* INSTRUCTIONS TO FOLLOW *
From the line containing "Switch to Hoja2 sheet tab" down to the line containing "Given: Open the Ric La Torre display name" in the records below, reproduce every line exactly, ends included, and omit all others.

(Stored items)
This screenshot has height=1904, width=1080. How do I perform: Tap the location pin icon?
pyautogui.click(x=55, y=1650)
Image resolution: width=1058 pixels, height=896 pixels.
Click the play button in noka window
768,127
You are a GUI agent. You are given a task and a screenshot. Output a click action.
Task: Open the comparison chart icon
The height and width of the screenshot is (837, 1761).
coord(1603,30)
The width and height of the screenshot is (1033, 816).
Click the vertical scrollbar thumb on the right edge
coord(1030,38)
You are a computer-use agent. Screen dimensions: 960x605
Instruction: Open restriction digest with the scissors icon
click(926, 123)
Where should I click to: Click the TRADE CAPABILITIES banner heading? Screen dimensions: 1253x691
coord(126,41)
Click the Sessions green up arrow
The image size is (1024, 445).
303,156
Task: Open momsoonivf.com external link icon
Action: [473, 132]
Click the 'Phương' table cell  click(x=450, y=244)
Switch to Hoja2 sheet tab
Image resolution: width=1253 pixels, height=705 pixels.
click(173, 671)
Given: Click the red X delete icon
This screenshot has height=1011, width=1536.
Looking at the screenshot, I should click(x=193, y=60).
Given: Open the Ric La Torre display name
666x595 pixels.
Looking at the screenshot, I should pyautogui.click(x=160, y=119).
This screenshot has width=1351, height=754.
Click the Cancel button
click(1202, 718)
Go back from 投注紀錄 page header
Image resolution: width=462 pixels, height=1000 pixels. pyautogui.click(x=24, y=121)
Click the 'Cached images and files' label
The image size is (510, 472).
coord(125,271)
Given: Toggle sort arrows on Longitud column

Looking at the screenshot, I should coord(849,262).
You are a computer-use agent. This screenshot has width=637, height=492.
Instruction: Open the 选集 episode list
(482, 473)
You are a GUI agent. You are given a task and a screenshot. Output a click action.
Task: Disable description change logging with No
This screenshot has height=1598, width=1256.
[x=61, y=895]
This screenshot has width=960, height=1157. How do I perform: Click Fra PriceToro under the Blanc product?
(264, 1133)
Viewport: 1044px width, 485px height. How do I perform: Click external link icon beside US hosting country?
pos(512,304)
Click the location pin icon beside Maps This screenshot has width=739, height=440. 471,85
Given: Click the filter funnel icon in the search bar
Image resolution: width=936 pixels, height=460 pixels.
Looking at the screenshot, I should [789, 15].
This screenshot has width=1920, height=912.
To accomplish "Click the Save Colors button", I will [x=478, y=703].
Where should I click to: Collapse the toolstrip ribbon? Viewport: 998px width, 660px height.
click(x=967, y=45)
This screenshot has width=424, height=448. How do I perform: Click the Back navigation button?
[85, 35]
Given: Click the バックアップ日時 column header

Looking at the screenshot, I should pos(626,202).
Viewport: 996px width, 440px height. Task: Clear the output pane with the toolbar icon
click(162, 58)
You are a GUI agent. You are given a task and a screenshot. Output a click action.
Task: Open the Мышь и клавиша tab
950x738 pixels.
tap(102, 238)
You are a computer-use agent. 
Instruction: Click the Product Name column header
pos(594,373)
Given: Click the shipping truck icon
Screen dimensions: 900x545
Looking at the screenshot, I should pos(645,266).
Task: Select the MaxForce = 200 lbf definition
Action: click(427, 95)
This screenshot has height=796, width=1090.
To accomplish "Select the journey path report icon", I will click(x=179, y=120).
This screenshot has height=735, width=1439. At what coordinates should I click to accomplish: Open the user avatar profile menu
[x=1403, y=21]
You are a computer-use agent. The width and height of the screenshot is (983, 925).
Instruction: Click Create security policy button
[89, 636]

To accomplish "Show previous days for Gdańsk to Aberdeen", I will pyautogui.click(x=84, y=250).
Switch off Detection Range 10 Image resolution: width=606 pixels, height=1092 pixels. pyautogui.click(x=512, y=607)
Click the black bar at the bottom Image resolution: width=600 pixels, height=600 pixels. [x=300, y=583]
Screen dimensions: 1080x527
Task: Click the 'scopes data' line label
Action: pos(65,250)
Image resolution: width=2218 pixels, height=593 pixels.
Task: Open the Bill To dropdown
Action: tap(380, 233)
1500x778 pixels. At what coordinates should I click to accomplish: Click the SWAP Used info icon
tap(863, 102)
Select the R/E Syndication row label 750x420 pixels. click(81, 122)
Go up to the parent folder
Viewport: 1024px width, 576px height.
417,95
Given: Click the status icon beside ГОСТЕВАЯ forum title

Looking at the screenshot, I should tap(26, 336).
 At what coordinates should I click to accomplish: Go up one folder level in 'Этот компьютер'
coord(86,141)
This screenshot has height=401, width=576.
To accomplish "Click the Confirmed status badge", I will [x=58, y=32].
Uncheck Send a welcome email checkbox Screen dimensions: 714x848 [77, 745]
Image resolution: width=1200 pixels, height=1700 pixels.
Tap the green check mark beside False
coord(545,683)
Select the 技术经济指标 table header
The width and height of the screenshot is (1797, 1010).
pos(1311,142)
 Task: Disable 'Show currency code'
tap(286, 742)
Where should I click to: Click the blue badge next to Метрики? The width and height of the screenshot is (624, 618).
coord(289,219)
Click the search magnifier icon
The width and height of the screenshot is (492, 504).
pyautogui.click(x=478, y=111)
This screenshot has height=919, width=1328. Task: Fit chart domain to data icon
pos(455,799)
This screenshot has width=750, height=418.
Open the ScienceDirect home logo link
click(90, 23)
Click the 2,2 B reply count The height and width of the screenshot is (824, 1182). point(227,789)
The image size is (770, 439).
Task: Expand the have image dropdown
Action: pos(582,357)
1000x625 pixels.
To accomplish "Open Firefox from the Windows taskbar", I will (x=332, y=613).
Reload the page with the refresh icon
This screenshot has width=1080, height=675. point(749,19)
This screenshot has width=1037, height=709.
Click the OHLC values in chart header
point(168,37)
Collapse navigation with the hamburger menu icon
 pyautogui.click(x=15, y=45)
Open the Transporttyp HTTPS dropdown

* FINISHED EXERCISE *
Switch to Hoja2 sheet tab
Image resolution: width=1253 pixels, height=705 pixels.
click(173, 671)
Given: Click the red X delete icon
This screenshot has height=1011, width=1536.
Looking at the screenshot, I should click(x=193, y=60).
Given: Open the Ric La Torre display name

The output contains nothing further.